*** Opening of DATA ***

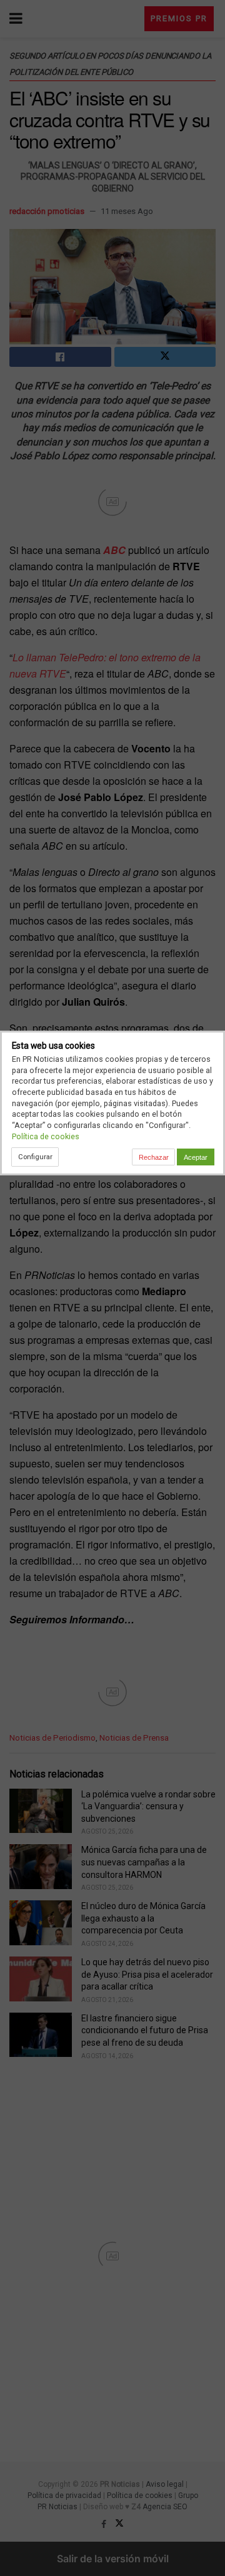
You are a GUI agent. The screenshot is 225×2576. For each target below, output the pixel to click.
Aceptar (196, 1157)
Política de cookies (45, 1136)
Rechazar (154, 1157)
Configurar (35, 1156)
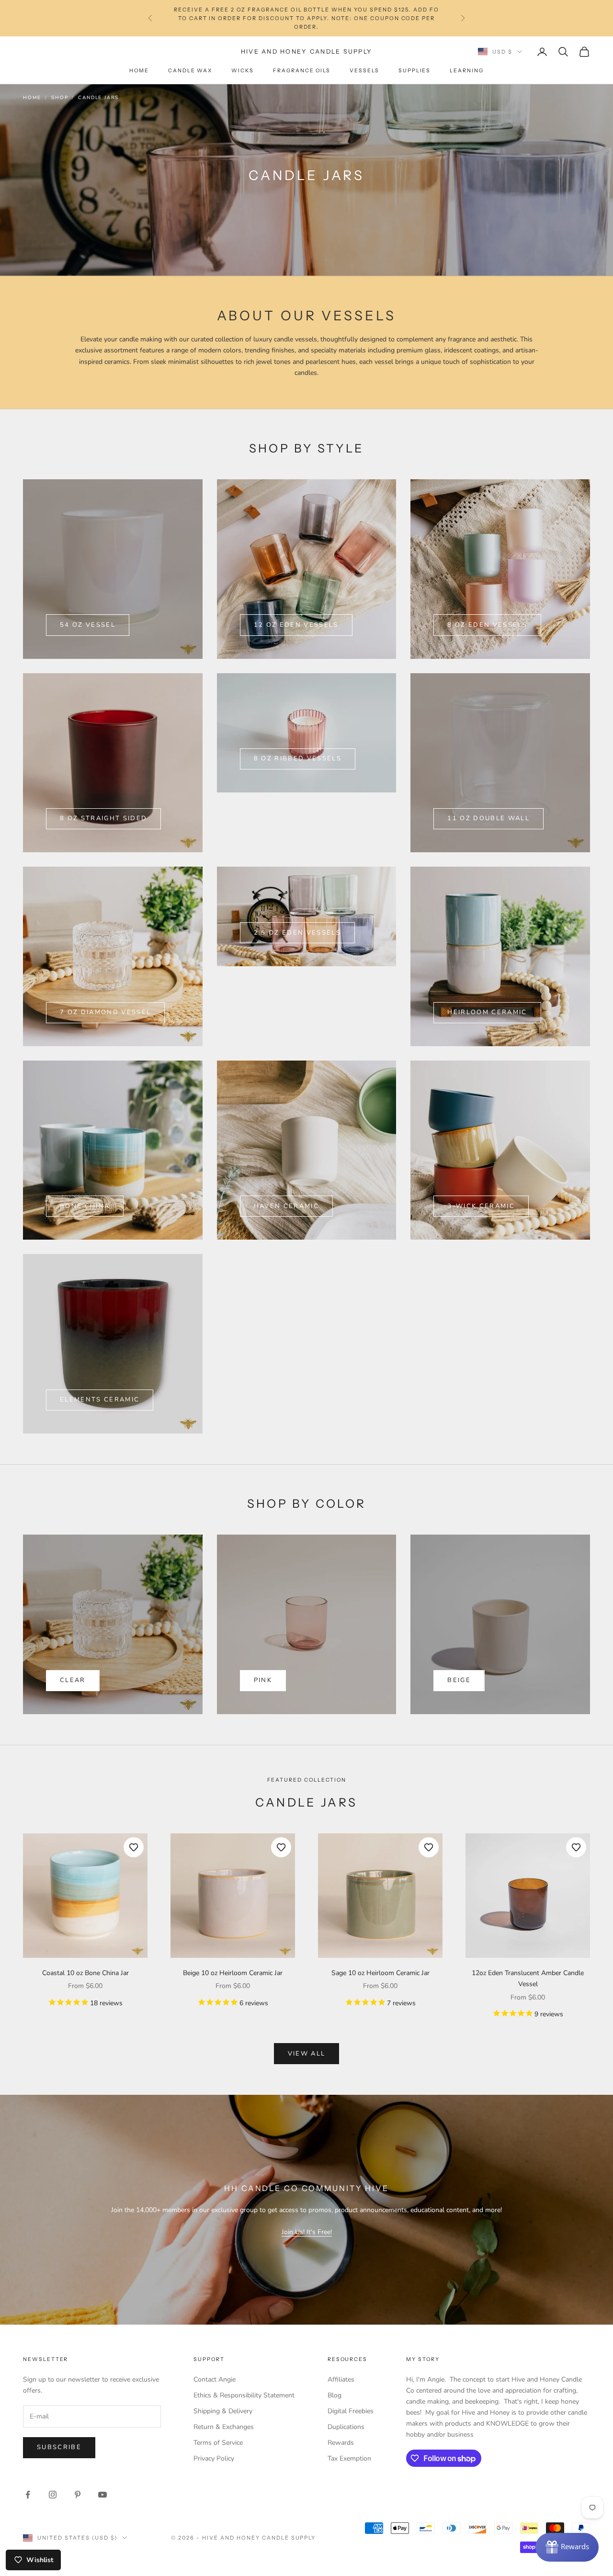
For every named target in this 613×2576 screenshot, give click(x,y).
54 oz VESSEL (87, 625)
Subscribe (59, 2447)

*** Close of DATA ***

Write out each entry exactly; any pictures stay out of the copy.

§ **FINAL ANSWER**:
You are a GUI agent. The screenshot is 225×2576. For each target below, output the pixel to click.
Aceptar (196, 1157)
Política de cookies (45, 1136)
Rechazar (154, 1157)
Configurar (35, 1156)
For every named target in this 613×2576 screenshot, give click(x,y).
54 oz VESSEL (87, 625)
Subscribe (59, 2447)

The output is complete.